ECB Likely To Hold Policy But Deflation Fears Pressuring CB

The European Central Bank is not expected to announce any new measures on Thursday to boost the euro zone economy, although inflation dropping to close to zero could well prompt active discussion about stimulus.

Negative deposit rates – charging banks to deposit at the ECB – and some form of asset-buying program may lie further out.

Euro zone annual inflation ticked down to 0.5 percent in March, its lowest since the economy was deep in recession in 2009, and its sixth month in what ECB President Mario Draghi has called “the danger zone” below 1 percent.

The fall in inflation was slightly sharper than expected, and gave ammunition to those on the ECB’S Governing Council who want do more to stem the threat of deflation.

However March’s inflation reading is not seen prompting policy action right away, as it is not much weaker than the ECB’s forecast last month and was driven by the kind of softer food and energy prices the bank usually judges as temporary.

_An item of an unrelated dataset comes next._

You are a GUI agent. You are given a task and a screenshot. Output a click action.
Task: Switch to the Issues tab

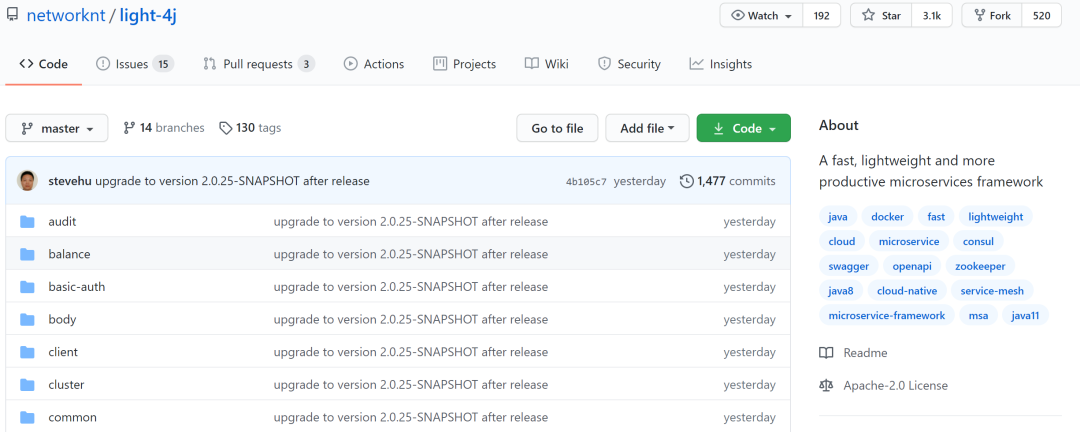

“Did the inflation outlook deteriorate compared to last month? I don’t think so,” said Anders Svendsen, chief analyst at Nordea. “It would be odd to do something now that they could have done last month and chose not to.”

The ECB refrained from taking further action in March despite forecasting inflation would undershoot its target of below but close to 2 percent well into 2016, which disappointed the market and pushed up the euro exchange rate close to $1.40, its strongest level since October 2011.